169. She added:[239]

    "I think there is a big issue as to whether we want a world in future where the majority of people might be able to benefit from a good pension scheme provided by their company, or whether just a tiny minority might get a wonderful pension benefit but everybody else gets nothing more than 8%."

170. The Occupational Pensioners' Alliance was concerned about the possible implication of further reform of the requirement to apply price indexation to pensions in payment for existing occupational pensioners. It said that a "further reform" that diminished the value of retirees' pensions in payment generally would not be merely an adjustment to what has gone before. "It would be a U-turn, a break with principle and justice."[240]

171. Asked about the scope for reducing the pressures on Defined Benefit schemes, David Norgrove, the Pensions Regulator, told the Committee:[241]

    "That would be a matter for Government to decide. To do it retrospectively is always extremely difficult, both in principle and socially. Whether prospectively that would be a sensible thing to do is a matter for the Government; but clearly, yes, one of the factors here has been the way in which, for what seemed sensible reasons at the time, the safety valves around DB schemes have been shut."

172. James Purnell MP, Minister for Pensions Reform, gave the Committee additional details of the review on 28 June, stressing that it would seek to strike a balance between cost and protection. He added that a group would be formed to make recommendations to Government, involving representatives from Which? and the TUC, as well as employers.[242]

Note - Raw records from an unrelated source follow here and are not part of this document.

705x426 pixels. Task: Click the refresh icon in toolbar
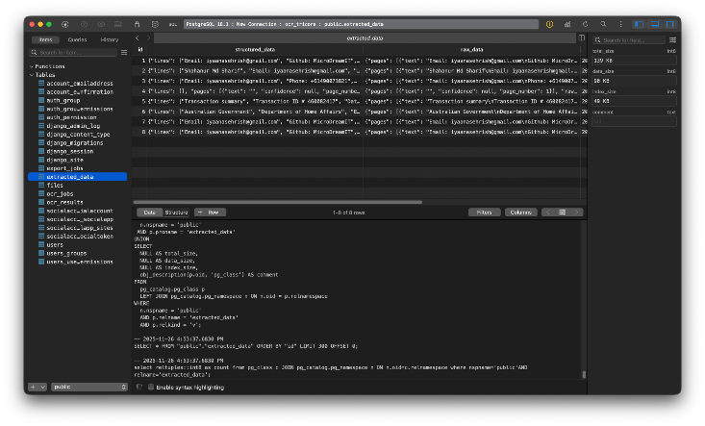coord(584,23)
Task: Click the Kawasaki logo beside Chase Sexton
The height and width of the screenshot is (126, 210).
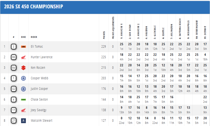Action: [x=23, y=100]
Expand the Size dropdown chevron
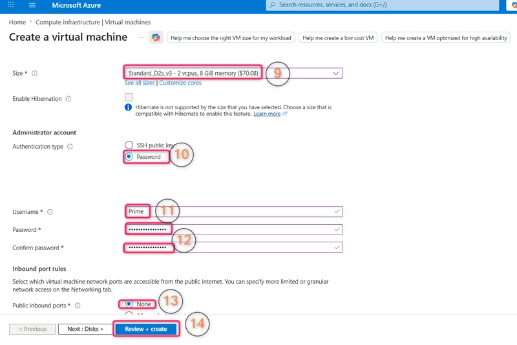This screenshot has width=517, height=345. click(x=335, y=73)
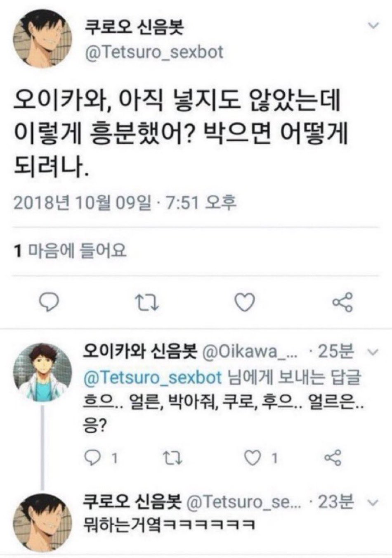
Task: View the '1 마음에 들어요' likes list
Action: [x=70, y=250]
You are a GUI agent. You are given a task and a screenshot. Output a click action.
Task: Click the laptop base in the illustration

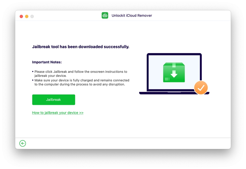pos(174,93)
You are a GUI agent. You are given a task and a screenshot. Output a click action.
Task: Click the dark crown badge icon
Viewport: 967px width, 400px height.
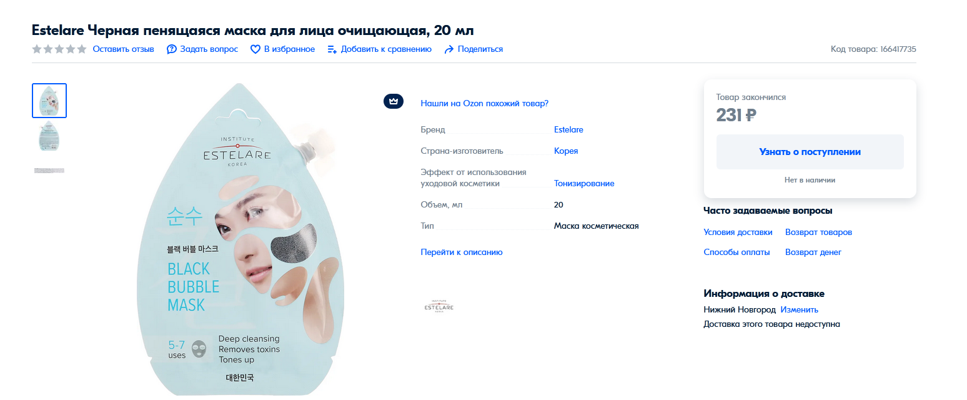pyautogui.click(x=393, y=101)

173. While we welcome the Government's decision to set up a rolling deregulatory review of pensions regulation, we note that it will have to maintain fairness to those who have already accrued pension rights and effectiveness in terms of ensuring that DB schemes do not close because of unnecessary costs and provision. We welcome the fact that a group has been established to make recommendations to the Government, including employer and employee representatives. We ask the Government to outline the timetable for this review including interim progress updates.

Review of role of Pensions Regulator

174. The White Paper also states that the Pensions Regulator and the Pension Protection Fund are considering how they might contribute to the simplification process. It gives the example of the Regulator "reviewing its information and data requirements in the widest sense and looking at where it can use information already gathered by other organisations - government or commercial - rather than requiring schemes to submit it".[243]

175. David Norgrove, the Pensions Regulator, told the Committee that:[244]

    "The trouble is, as the last year or two has shown, pensions are a data free zone. It is astonishing how little we all know about the true situation with pensions, and it looks as though the investment banks and the actuaries have an industry of adding up the numbers - every other day a different number comes out […] So as scheme funding comes in over the course of the next few years we will start to get a better handle on what the true level of deficit is."

176. Evidence to the Committee by the Pensions Regulator suggests that the new information being gathered through scheme returns is needed to improve understanding of the current situation regarding occupational pensions.

Risk-sharing schemes

177. Adrian Waddingham, of the Association of Consulting Actuaries (ACA) stated that the ACA "would very much like to see encouragement, support, help for new types of schemes, rather better than NPSS, which would allow the employee and the employer to share the retirement risks."[245] Lawrence Churchill, Chairman of the Pension Protection Fund, said when giving evidence to the Committee in March that he was hopeful that more of these type of schemes would come forward.[246]

178. In a speech to the ACA in 2003, Lord Turner said that: "The big problem with DC schemes is the irrational volatility of return […] If we want to maintain an element of private provision which is Defined Benefit at least in the sense of not being exposed to equity price volatility, we are going to have to think flexibly and creatively about the precise risk-sharing balance between employers and the individual."[247]

179. Kay Carberry from the TUC told us:[248]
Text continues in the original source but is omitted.